Mostly low cost, preventable interventions like iron, iodised salt and folic acid is what women should have during pregnancy. Breastfeeding baby for the first two years has huge advantages. Zinc in breast milk increases immunity. Birth spacing, washing hands with soap, taking Vitamin A supplement and deworming are some good practices that keep us safe. Height and weight of children should be taken routinely uptil five years of age as they are indicators of growth.
To check stunting, we require support from different sectors. Provision of safe drinking water is of utmost importance as germs get into the human body most easily through water.
Sanitation is another important amenity that only 64 per cent Pakistanis have access to which means only as many have access to toilet. Diarrhea is most prevalent among children. The reason is lack of hygiene and sanitation. Children are actually dying from diarrhea. Each time a child falls ill he/she loses weight and it affects the health pattern.
It is also important to promote nutrition sensitive agriculture — production of nutrient dense and diversified food locally.

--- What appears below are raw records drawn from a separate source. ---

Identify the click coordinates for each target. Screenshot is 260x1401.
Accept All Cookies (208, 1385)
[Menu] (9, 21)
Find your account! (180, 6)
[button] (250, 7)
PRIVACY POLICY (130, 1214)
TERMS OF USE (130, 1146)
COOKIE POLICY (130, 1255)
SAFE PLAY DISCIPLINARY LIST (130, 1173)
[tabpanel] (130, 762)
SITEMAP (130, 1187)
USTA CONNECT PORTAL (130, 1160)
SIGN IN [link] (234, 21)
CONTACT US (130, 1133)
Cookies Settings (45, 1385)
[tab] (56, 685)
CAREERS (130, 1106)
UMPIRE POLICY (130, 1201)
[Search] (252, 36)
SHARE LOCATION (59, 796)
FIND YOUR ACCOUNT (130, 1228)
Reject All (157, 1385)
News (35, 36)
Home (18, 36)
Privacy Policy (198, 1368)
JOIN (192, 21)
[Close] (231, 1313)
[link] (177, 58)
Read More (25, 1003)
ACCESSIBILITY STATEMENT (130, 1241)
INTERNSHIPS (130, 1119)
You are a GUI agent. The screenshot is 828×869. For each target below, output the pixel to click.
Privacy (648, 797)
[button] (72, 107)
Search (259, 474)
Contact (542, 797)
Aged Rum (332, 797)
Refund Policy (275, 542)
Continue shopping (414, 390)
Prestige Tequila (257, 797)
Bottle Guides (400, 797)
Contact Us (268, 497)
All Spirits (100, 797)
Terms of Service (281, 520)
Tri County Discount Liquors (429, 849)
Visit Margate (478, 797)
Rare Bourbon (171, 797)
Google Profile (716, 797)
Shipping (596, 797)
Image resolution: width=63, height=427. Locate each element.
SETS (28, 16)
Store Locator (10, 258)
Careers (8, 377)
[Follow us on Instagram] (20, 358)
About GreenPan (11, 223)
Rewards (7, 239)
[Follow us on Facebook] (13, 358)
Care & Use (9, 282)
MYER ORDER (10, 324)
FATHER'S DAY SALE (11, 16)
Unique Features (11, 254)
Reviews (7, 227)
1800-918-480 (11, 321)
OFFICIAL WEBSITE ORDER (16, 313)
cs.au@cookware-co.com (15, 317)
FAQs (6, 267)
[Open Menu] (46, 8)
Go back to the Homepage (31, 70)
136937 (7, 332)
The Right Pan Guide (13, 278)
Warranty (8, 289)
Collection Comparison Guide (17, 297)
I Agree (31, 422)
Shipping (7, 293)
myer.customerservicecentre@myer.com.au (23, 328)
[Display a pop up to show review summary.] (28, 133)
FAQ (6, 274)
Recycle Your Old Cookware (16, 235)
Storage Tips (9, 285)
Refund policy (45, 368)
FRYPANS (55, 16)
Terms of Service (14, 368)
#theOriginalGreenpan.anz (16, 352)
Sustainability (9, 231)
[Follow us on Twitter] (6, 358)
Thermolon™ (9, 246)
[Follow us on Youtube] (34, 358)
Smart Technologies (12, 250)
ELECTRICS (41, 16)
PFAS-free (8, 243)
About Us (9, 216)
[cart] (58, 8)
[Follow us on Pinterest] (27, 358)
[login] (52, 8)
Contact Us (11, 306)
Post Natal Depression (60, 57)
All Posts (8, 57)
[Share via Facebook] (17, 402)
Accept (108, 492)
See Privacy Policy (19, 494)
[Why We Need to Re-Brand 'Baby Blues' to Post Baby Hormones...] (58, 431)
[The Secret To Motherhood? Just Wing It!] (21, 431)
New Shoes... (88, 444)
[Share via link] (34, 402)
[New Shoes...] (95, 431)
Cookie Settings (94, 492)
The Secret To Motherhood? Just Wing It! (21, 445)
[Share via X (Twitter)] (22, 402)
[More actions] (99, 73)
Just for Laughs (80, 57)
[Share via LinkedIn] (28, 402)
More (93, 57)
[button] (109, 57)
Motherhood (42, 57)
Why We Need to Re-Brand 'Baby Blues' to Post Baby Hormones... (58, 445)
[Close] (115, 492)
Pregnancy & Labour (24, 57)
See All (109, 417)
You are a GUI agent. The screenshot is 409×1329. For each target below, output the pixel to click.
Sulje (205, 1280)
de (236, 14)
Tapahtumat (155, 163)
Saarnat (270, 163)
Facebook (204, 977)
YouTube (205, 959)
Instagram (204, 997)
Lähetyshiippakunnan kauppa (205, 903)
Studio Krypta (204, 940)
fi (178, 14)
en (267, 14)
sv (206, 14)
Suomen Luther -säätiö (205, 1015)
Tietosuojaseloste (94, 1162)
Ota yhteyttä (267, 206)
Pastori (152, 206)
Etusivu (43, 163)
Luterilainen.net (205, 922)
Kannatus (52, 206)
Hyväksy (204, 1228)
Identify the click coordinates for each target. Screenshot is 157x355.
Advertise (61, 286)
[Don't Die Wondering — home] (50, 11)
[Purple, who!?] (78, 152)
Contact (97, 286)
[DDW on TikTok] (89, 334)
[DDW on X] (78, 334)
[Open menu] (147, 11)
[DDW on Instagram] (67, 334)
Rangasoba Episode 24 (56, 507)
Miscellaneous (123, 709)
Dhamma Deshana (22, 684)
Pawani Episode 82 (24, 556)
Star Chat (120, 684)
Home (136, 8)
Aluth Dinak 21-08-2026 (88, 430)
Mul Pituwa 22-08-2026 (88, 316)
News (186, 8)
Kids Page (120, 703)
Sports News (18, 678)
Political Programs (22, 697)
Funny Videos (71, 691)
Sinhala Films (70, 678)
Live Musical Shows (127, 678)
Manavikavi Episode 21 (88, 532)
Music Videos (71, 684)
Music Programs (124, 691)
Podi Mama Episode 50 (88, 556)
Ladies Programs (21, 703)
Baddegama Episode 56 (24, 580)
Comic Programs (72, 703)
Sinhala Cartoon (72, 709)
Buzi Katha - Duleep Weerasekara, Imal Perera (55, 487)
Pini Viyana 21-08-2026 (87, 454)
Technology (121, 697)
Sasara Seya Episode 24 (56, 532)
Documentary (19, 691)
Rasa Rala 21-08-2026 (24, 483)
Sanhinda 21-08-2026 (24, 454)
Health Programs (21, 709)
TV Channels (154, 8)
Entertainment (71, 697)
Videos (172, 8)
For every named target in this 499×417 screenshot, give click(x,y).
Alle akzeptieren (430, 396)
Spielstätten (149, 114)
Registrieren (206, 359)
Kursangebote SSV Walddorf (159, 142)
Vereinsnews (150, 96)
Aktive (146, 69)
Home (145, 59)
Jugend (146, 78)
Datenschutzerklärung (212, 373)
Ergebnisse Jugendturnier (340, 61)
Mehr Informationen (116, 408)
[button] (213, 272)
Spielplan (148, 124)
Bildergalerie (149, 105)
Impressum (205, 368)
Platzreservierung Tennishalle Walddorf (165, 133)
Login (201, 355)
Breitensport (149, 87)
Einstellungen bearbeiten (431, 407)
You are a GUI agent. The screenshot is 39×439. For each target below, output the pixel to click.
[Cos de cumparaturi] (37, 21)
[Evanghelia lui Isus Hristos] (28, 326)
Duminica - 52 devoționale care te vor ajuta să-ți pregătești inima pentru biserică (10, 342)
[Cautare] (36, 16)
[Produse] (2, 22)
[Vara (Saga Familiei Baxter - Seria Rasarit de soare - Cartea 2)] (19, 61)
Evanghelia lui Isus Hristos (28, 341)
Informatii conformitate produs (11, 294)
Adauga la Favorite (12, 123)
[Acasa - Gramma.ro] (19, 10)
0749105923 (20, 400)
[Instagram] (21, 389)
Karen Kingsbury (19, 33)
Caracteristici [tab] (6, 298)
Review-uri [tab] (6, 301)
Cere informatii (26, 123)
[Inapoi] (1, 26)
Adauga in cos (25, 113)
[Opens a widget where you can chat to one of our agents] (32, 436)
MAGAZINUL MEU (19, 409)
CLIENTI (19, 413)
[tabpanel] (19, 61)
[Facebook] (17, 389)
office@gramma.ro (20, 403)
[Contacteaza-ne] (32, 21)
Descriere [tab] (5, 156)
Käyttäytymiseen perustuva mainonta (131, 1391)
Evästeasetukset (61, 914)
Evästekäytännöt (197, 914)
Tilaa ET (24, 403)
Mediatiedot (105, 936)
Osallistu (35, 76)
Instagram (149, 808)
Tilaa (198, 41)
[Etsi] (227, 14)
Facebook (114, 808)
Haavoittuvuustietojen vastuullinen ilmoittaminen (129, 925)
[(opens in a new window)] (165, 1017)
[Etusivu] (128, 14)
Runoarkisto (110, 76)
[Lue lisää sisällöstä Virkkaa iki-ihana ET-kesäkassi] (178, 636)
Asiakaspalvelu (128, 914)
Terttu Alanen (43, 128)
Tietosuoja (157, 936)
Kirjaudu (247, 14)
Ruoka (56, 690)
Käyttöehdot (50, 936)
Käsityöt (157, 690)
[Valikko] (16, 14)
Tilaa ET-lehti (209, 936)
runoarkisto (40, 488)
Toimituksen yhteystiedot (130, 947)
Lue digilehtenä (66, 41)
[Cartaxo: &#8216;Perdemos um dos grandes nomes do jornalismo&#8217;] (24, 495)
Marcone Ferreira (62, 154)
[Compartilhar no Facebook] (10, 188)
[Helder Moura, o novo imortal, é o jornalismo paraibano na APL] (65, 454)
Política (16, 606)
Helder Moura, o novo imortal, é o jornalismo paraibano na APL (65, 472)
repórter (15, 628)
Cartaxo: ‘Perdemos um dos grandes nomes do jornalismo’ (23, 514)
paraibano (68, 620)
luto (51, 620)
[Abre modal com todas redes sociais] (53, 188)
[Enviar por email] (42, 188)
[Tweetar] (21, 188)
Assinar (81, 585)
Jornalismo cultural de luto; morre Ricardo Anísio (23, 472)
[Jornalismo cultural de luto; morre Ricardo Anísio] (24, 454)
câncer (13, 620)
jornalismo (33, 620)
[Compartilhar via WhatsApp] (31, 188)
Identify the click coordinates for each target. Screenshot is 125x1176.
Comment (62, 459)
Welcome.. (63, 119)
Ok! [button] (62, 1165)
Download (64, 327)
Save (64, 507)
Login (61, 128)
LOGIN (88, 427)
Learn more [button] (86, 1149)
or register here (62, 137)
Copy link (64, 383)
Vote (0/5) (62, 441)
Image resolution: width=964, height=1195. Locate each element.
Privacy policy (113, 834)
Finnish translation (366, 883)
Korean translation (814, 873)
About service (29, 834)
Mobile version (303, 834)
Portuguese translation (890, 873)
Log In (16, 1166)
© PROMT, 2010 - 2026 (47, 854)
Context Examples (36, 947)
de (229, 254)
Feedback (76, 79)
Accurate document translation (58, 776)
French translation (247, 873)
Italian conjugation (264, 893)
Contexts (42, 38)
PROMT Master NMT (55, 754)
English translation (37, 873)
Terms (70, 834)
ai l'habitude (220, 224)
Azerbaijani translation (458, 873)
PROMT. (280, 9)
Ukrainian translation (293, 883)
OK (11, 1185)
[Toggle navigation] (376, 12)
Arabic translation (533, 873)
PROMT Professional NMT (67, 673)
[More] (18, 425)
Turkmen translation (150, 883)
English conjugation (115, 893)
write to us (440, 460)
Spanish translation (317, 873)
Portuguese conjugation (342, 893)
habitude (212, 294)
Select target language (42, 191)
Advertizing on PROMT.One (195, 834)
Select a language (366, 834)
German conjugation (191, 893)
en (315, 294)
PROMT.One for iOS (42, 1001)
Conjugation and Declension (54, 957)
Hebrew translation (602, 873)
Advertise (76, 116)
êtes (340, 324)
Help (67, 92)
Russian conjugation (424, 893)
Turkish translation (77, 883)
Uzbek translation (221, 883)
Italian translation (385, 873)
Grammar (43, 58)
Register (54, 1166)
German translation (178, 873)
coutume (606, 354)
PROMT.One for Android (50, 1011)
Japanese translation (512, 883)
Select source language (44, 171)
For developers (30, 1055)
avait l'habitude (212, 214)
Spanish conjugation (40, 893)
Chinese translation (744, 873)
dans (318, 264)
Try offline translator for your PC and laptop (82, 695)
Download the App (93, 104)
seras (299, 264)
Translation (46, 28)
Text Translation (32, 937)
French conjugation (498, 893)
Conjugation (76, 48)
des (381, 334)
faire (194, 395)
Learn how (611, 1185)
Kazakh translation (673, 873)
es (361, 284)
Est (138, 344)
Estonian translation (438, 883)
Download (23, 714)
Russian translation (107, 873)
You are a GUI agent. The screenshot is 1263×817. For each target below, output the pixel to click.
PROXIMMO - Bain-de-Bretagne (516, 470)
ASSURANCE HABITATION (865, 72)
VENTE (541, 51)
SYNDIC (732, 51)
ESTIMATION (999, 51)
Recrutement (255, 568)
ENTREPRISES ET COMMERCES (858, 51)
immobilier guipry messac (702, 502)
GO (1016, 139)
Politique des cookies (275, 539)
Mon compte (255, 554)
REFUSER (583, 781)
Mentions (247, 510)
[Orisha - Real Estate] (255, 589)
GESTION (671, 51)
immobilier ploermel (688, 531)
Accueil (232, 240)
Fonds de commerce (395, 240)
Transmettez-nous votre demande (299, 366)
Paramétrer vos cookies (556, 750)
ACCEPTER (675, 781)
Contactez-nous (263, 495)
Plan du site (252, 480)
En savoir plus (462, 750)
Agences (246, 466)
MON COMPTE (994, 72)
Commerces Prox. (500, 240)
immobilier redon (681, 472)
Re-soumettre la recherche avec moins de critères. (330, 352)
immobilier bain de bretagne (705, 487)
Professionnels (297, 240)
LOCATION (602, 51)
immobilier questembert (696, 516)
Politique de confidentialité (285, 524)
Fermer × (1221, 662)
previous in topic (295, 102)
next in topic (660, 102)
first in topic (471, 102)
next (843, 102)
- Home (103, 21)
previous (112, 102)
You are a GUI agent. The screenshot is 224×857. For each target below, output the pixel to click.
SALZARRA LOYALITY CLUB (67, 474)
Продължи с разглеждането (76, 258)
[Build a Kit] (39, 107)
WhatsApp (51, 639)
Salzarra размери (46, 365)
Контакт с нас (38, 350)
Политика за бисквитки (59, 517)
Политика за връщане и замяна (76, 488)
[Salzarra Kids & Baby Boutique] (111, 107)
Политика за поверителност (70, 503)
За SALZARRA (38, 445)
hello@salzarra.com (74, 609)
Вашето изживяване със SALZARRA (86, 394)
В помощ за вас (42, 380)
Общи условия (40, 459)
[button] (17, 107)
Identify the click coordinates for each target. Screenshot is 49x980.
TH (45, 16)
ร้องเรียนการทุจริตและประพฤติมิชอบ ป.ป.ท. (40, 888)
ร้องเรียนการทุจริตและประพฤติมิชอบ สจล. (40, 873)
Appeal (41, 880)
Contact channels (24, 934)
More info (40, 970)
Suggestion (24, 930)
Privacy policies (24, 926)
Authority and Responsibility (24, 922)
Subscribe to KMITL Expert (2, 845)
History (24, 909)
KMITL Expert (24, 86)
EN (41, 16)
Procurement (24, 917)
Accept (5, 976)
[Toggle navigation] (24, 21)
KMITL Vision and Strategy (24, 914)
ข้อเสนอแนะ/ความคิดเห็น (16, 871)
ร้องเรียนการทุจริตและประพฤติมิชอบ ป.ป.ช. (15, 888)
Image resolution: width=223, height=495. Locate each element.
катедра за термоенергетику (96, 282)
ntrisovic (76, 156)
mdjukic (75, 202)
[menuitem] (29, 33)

The required number of meals is there but they are not diverse. There are seven food groups. Children need at least 4 out of 7 food groups. Though Punjab is considered the food basket from where food is supplied to other provinces of the country, only 17 per cent children get right, diverse diet here.
The Punjab government has approved a child nutrition and stunting reduction programme recently which will be launched in 11 districts in the first phase.
Unicef Pakistan targets to reduce stunting from 44 per cent to 34 per cent, saving 1.9 million children from stunting. Another target is to reduce stunting amongst children under five to below 20 per cent by 2020.
Dr Shabana Haider, Member Health, Planning and Development Department, government of Punjab, says there is 2-10 per cent loss in GDP due to stunting though Pakistan has the 3rd highest rate of breastfeeding in the world.
She says, “We need to change how people eat — clear away the confusion around nutrition. We are trying to develop information that is truly helpful — usable.” In this regard, she says, “Fish is a very good source of protein. It can be taken with milk and curd but there is a general misconception that milk and fish cannot be taken at the same time.” She asks media to educate people. Unicef is looking into what is a reasonably good diet.